Criminalidade econômica traz desafios para dogmática penal

Autor

  • Heloisa Estellita

    é professora da Escola de Direito de São Paulo da Fundação Getúlio Vargas e coordenadora do Grupo de Pesquisa em Direito Penal Econômico e da Empresa na mesma instituição.

30 de abril de 2014, 14h52

Spacca
Em 2012, Silva Sánchez publicou na Revista Brasileira de Ciências Criminais um texto sobre teoria do delito e Direito Penal Econômico[1], no qual identifica os problemas dogmáticos que a criminalidade de empresa coloca para os paradigmas clássicos da teoria geral do delito, e aponta que essas dificuldades já estão sendo superadas na práxis judicial sem um correlato suporte consistente por parte dos estudiosos. No Brasil, a situação não é diferente, talvez seja ainda mais grave, especialmente tendo em vista as dimensões continentais de nosso país e o elevado número de litígios penais, tudo a produzir um emaranhado de decisões contraditórias. Quem tiver a curiosidade de acompanhar o dia a dia dos tribunais superiores nos temas a seguir mencionados logo se dará conta do quanto são volúveis as soluções, algo que, além de gerar desigualdade e insegurança aos jurisdicionados, em vários casos implica algo mais nefasto: a violação do princípio da legalidade. E é aos estudiosos que cumpre, antes dos demais, apresentar soluções sistematicamente coerentes aos problemas jurídico-penais concretos[2], debruçando-se sobre os problemas para lhes apontar as possibilidades de abordagem dentro do sistema jurídico positivo.

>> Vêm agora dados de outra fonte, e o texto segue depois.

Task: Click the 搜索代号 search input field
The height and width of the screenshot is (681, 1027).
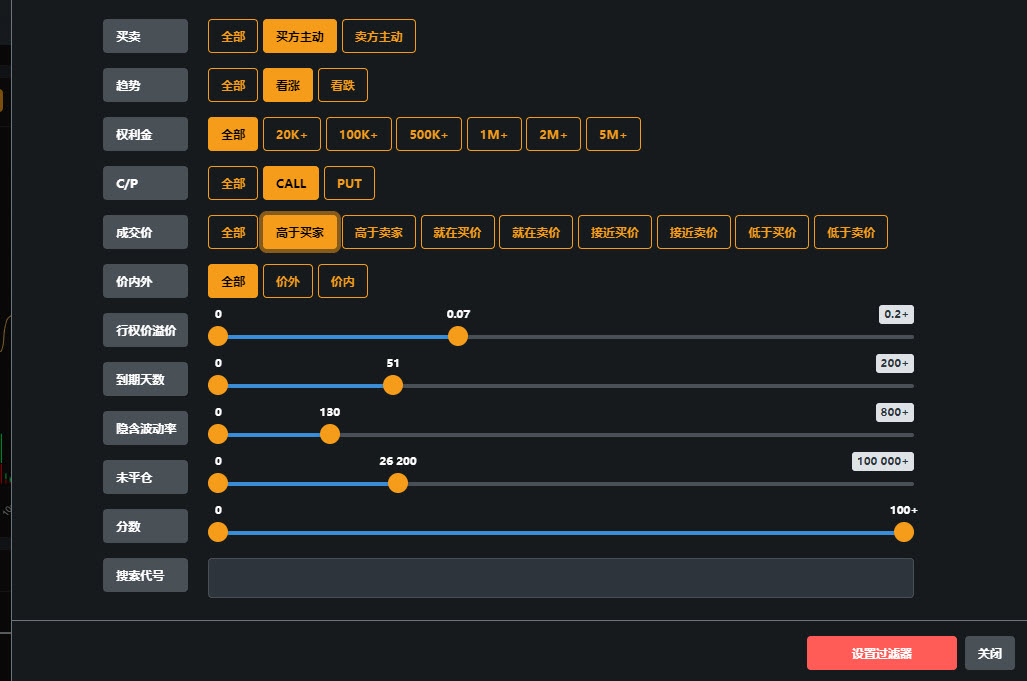Action: coord(561,578)
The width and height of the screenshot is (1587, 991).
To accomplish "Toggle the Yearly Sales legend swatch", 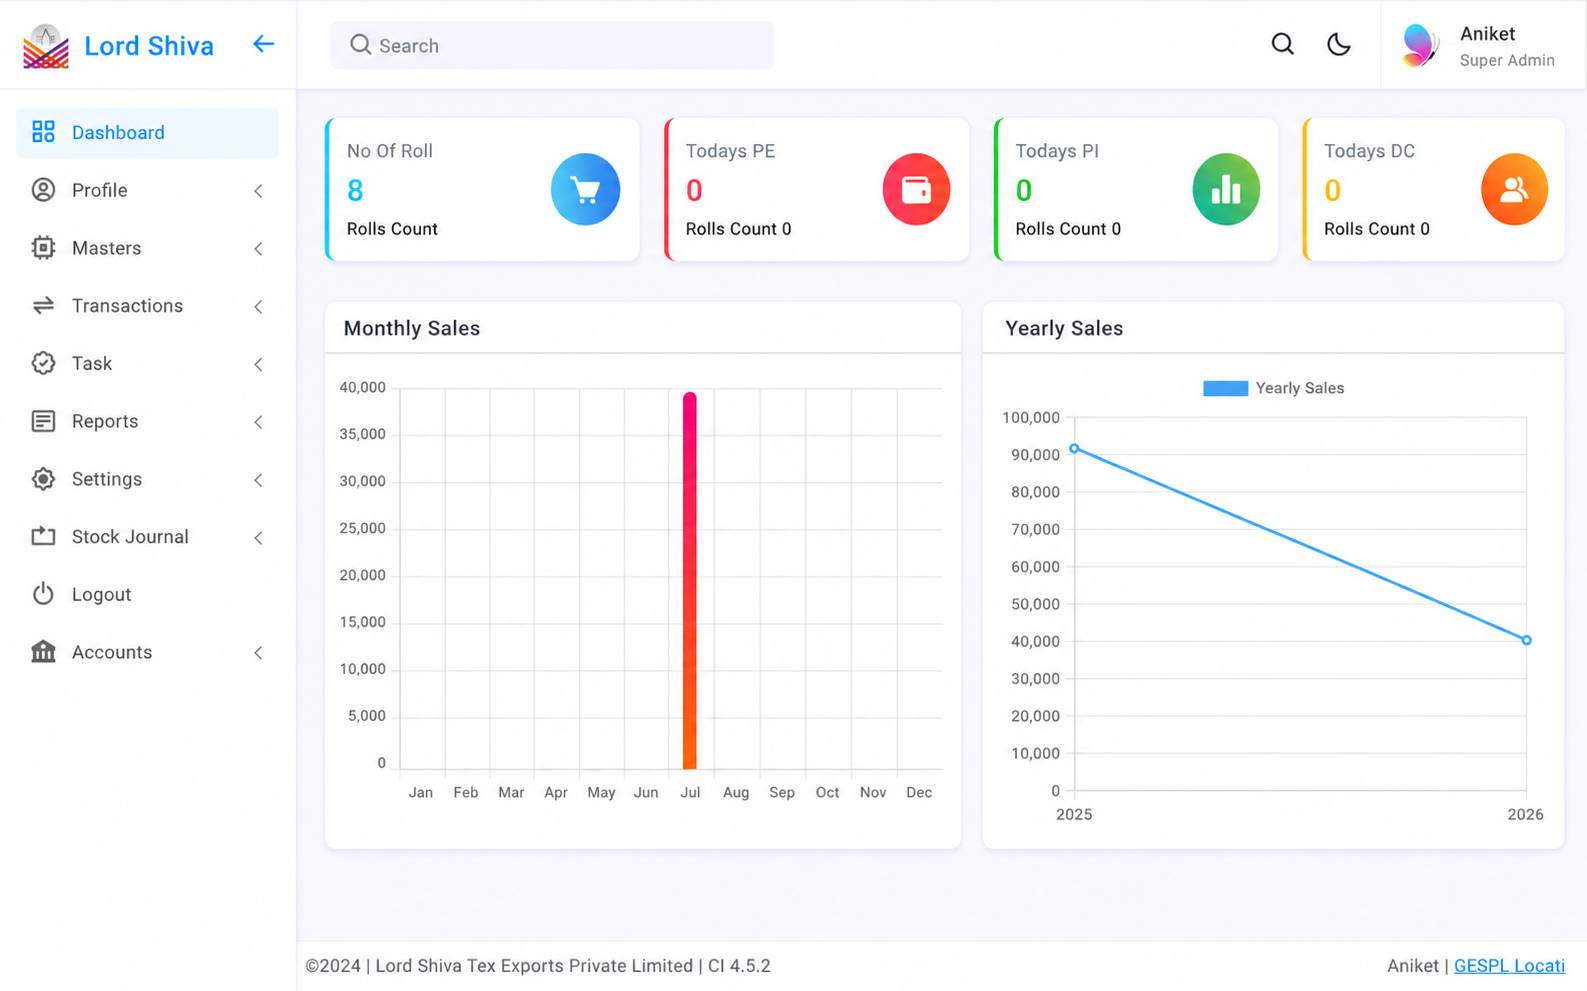I will click(1225, 388).
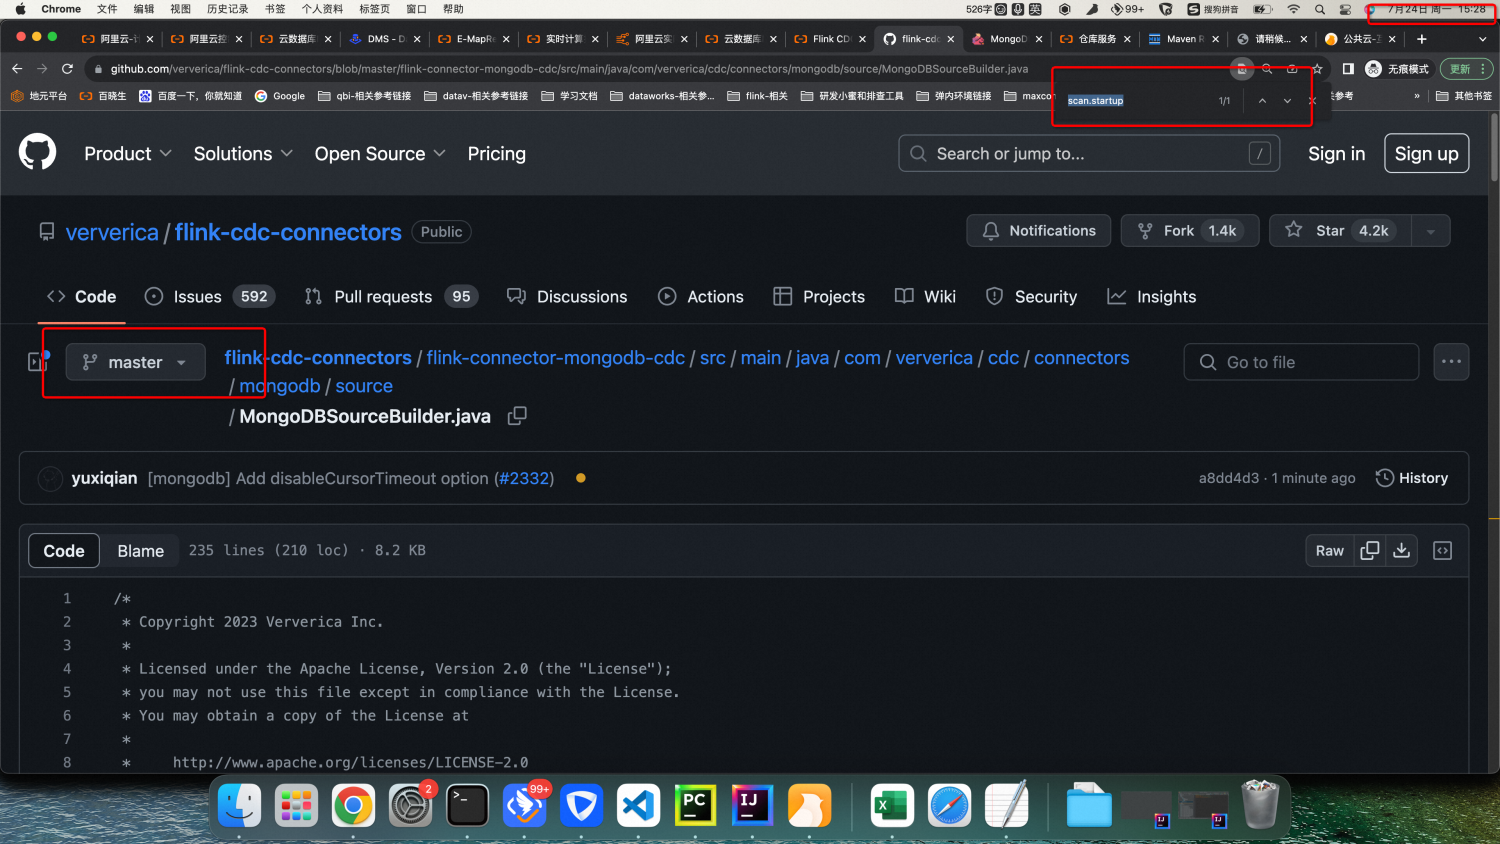Open pull request link #2332
This screenshot has height=844, width=1500.
tap(524, 478)
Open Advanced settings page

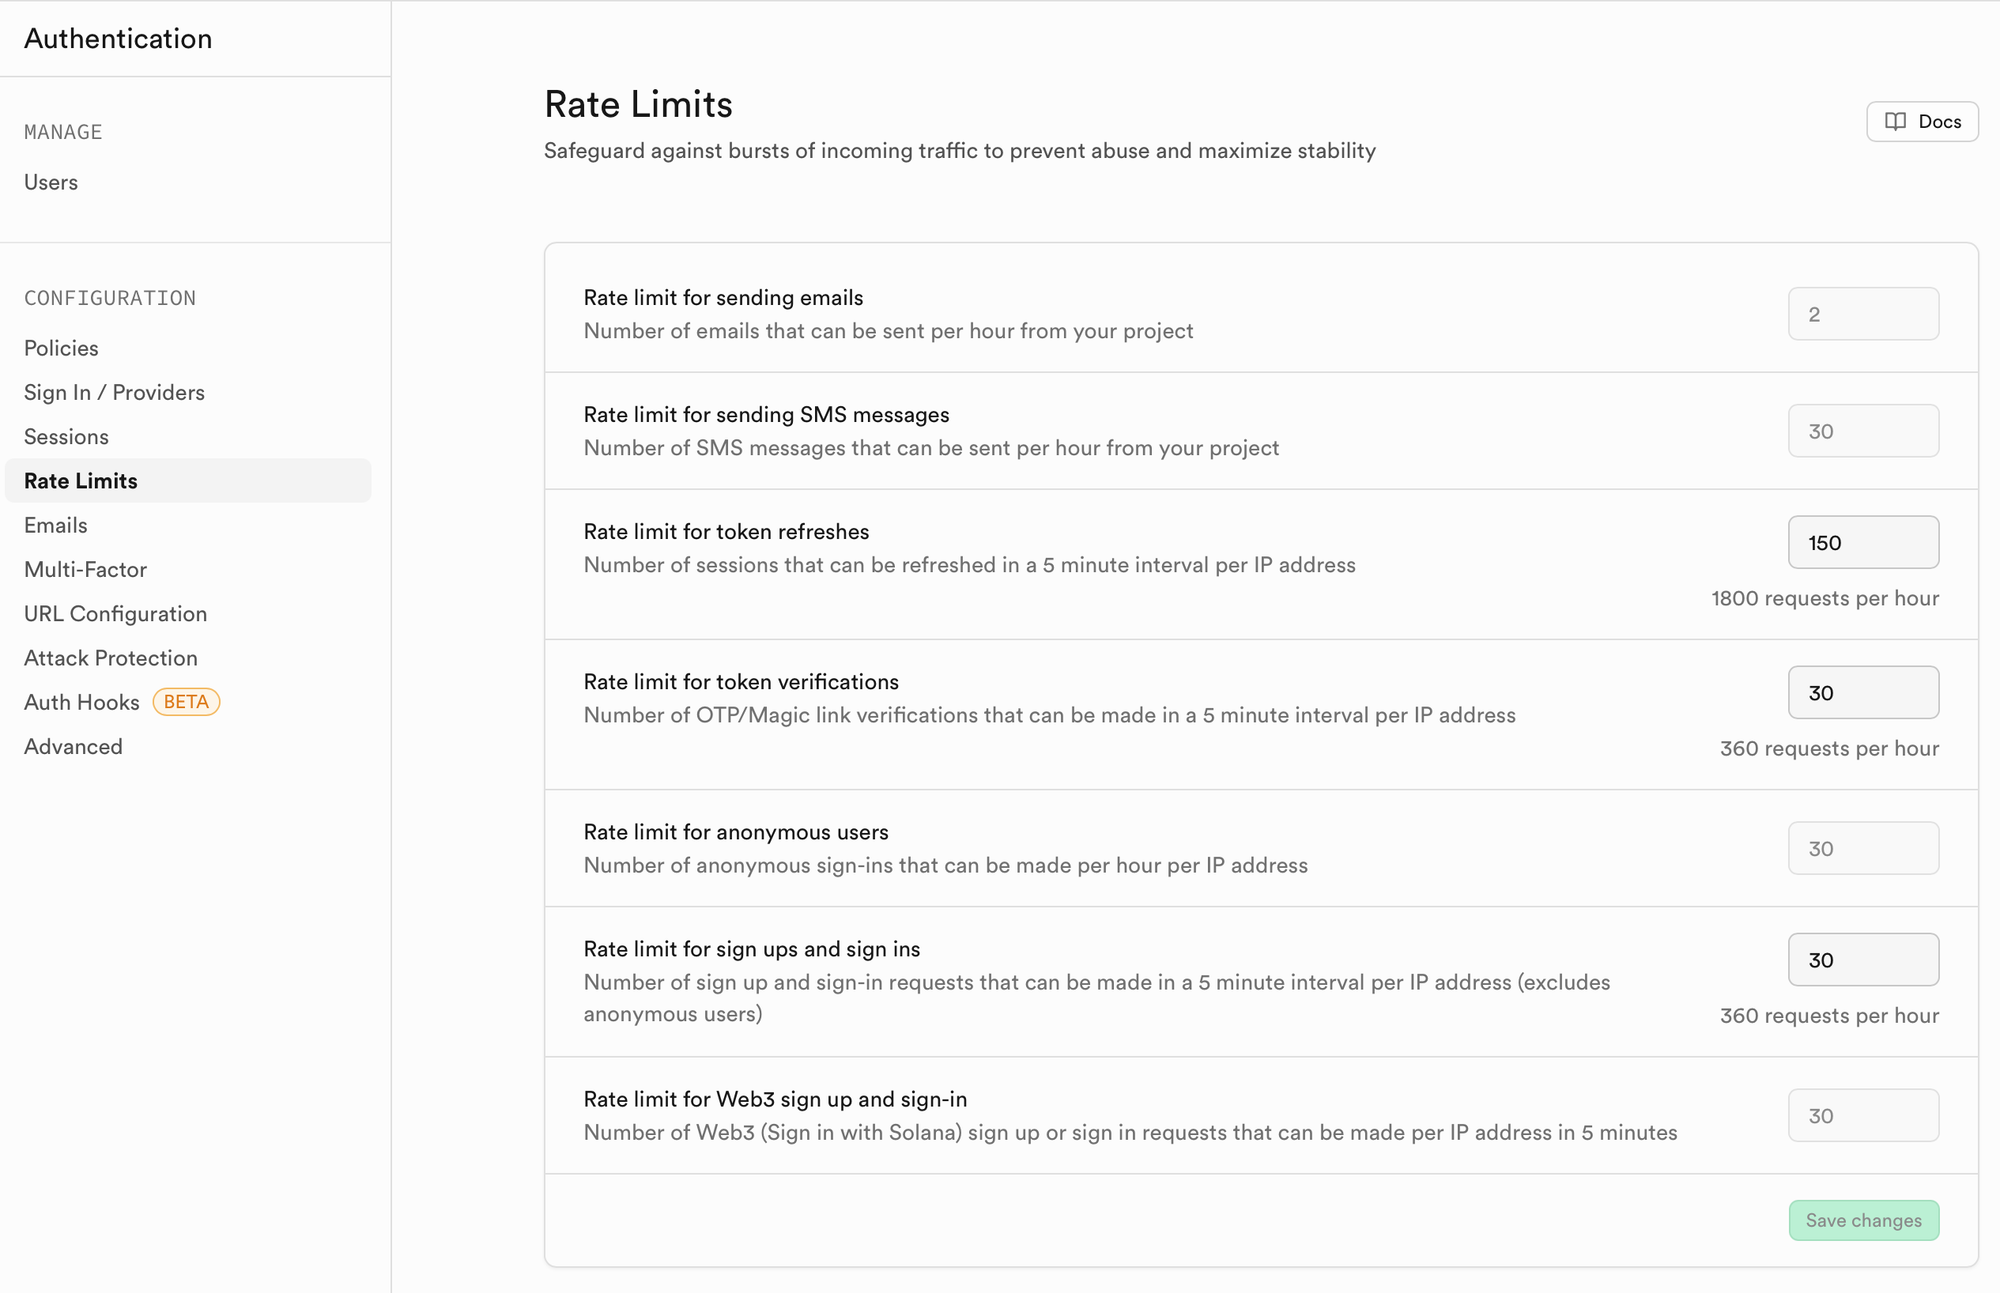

O texto de Silva Sánchez apresenta um confronto entre o paradigma clássico e as situações características da criminalidade econômica, para evidenciar as dificuldades de responsabilização penal.

Se, no paradigma clássico, predomina a figura do autor individual, no âmbito da criminalidade econômica ocorre justamente o oposto. A divisão de competências e funções no âmbito da administração de gerência de sociedades empresárias é o ambiente natural no qual se dá a prática de crimes econômicos. Isto implica em fragmentação não só da realização objetiva do tipo penal, mas igualmente da fragmentação da informação dentre as camadas operacionais e gerenciais da empresa, com todas as dificuldades que isso traz para tanto para a imputação do tipo objetivo, como para o do tipo subjetivo[3]. Vários são os atores que aportam sua parcela para que o crime seja cometido e, assim, não só a prática criminosa é fragmentada sob o ponto de vista de sua execução, mas também a informação (o conhecimento) necessário à configuração do dolo se encontra dividido entre as camadas da empresa. Algumas das respostas que têm sido dadas a essas dificuldades vão aos extremos, como a aplicação no âmbito empresarial da autoria mediata por aparatos organizados de poder[4], do lado objetivo, à aplicação da teoria da cegueira deliberada[5], do lado subjetivo.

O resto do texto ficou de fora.